Four additional crew members were charged Wednesday in connection with a record-breaking 16-ton cocaine seizure aboard a cargo ship docked in the Port of Philadelphia, sources with knowledge of the investigation said.
Details of the roles the men allegedy played in the smuggling effort and the positions they held aboard the vessel remained under court seal while the investigation continues.
The sources, who were not authorized to speak publicly about the arrests, said all four — Bosco Markovic, 37; Alekandar Kavaja, 25; Nenad Ilic, 39; and Laauli Pulu, 32 — worked aboard the MSC Gayane, on which federal agents discovered the illicit cargo Monday in seven shipping containers. They remain in custody after making their first court appearance on Wednesday afternoon.
A spokesperson for the U.S. Attorney’s Office in Philadelphia declined to comment.
The additional arrests came a day after two other crew members — the ship’s second mate, Ivan Durasevic, and seaman Fonofaavae Tiasaga — were charged with violations of maritime drug smuggling laws.
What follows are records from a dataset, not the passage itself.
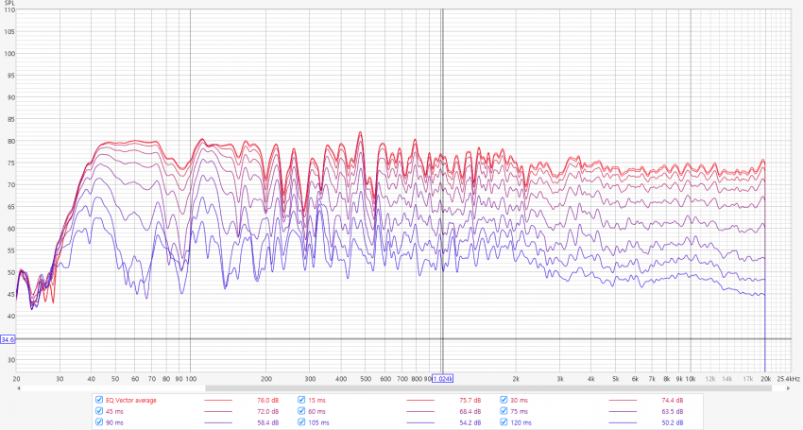Click the 1.024k frequency cursor label
The height and width of the screenshot is (430, 803).
coord(443,378)
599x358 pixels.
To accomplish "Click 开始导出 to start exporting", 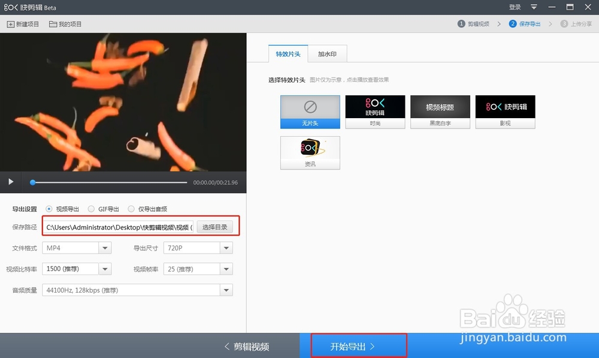I will pyautogui.click(x=359, y=345).
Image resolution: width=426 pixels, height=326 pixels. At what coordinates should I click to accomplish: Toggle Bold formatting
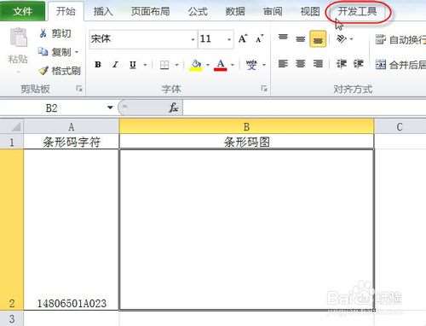coord(98,65)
Both men admitted to investigators that they helped haul aboard bales of cocaine from 14 smaller boats that approached the Gayane under cover of darkness at various points during journeys between Panama and the Peruvian coast in May and earlier this month. For their efforts, they said, they were promised payments of $50,000 or more.
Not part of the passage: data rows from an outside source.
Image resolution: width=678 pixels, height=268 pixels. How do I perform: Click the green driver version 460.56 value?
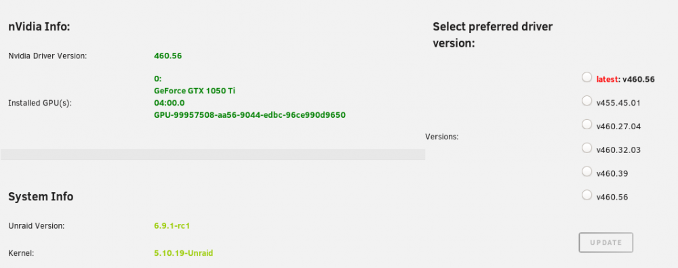(167, 55)
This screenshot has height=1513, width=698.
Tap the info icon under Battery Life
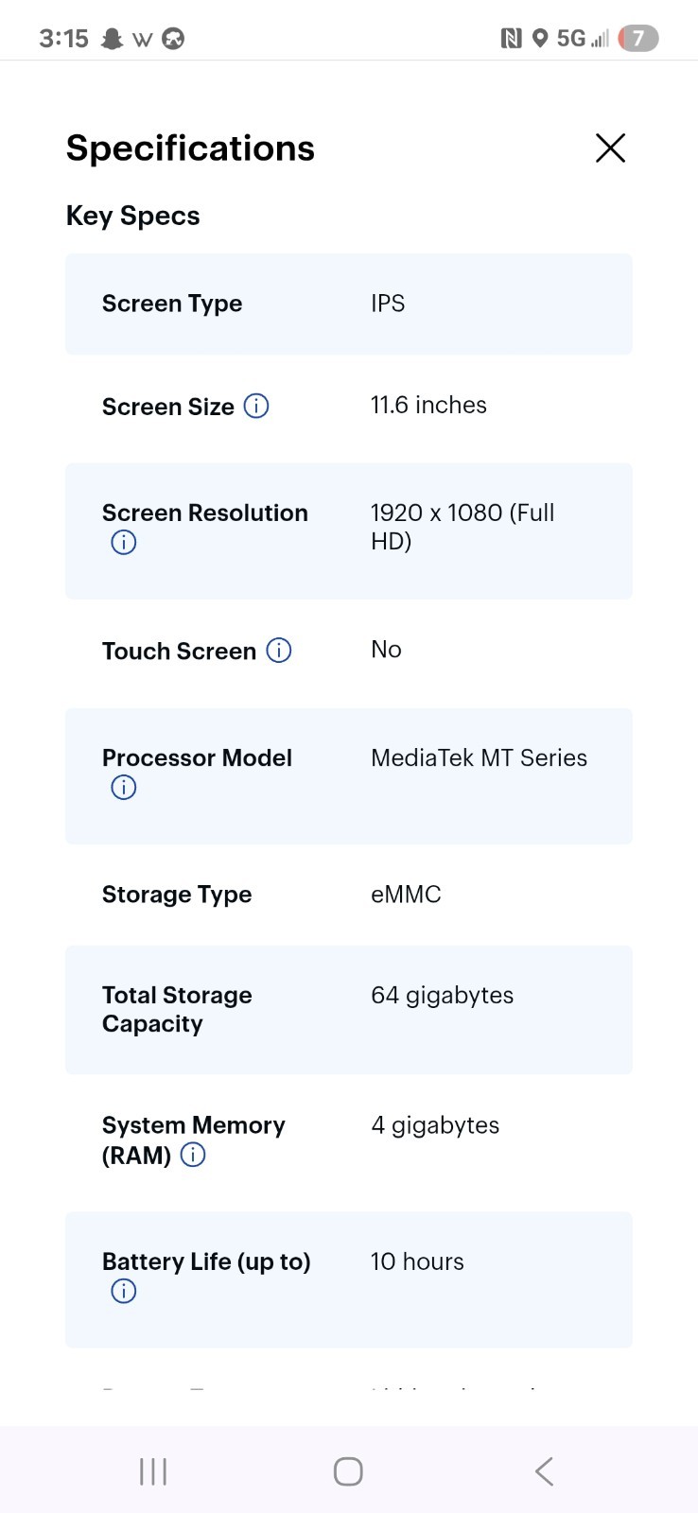[124, 1291]
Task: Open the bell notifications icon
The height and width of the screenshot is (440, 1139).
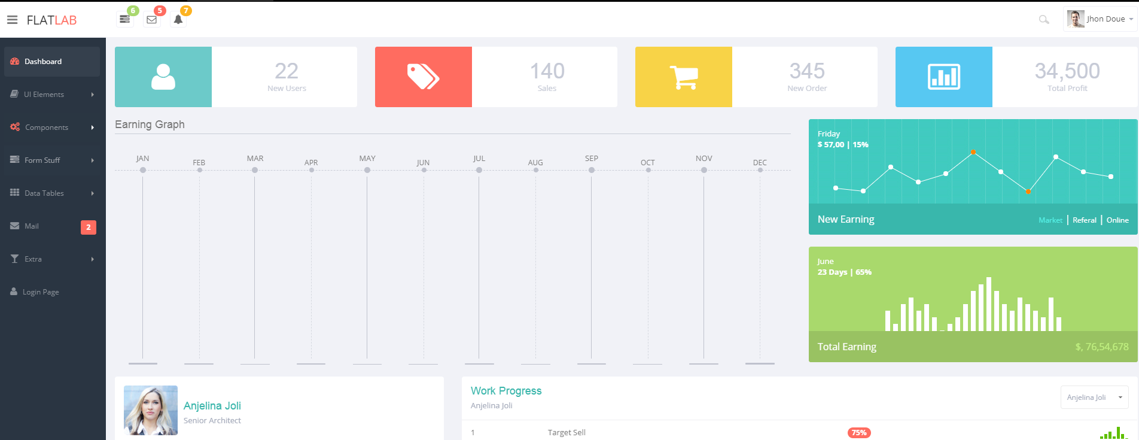Action: coord(178,20)
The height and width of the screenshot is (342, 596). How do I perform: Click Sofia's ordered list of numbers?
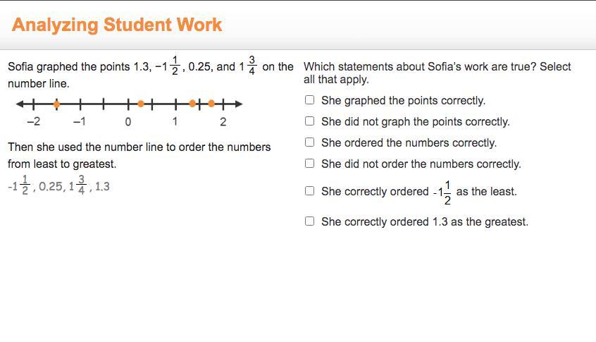tap(59, 185)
Durasevic, 29, of Montenegro, and Tiasaga, 28, of Samoa, each implicated others aboard the vessel, including the Gayane’s chief officer, chief mate, an electrician, and an engineer, according to court filings that did not name those men and that have since been removed from the court’s public docket.
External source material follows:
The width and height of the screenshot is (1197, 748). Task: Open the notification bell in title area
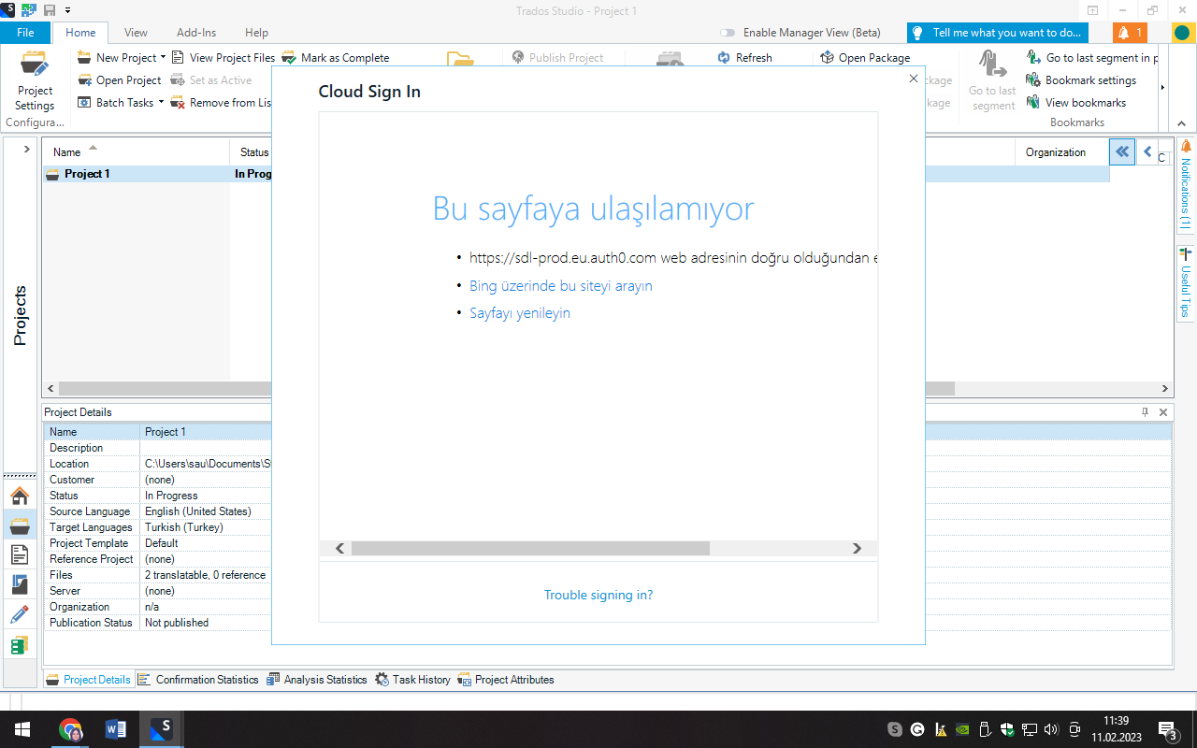pyautogui.click(x=1130, y=33)
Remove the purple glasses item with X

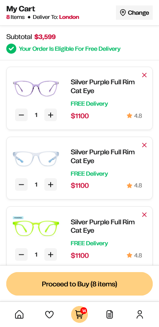144,75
It was not clear whether any of those crew members was among the four charged Wednesday.
U.S. Attorney William M. McSwain described the seizure aboard the Gayane as the largest ever in the region and one of the biggest in U.S. history. He estimated the value of the drugs at more than $1 billion.
The Gayane remained moored in Philadelphia as investigators continued to examine its cargo. The vessel is owned by Mediterranean Shipping Co., a Geneva-based firm with operations in several U.S. cities.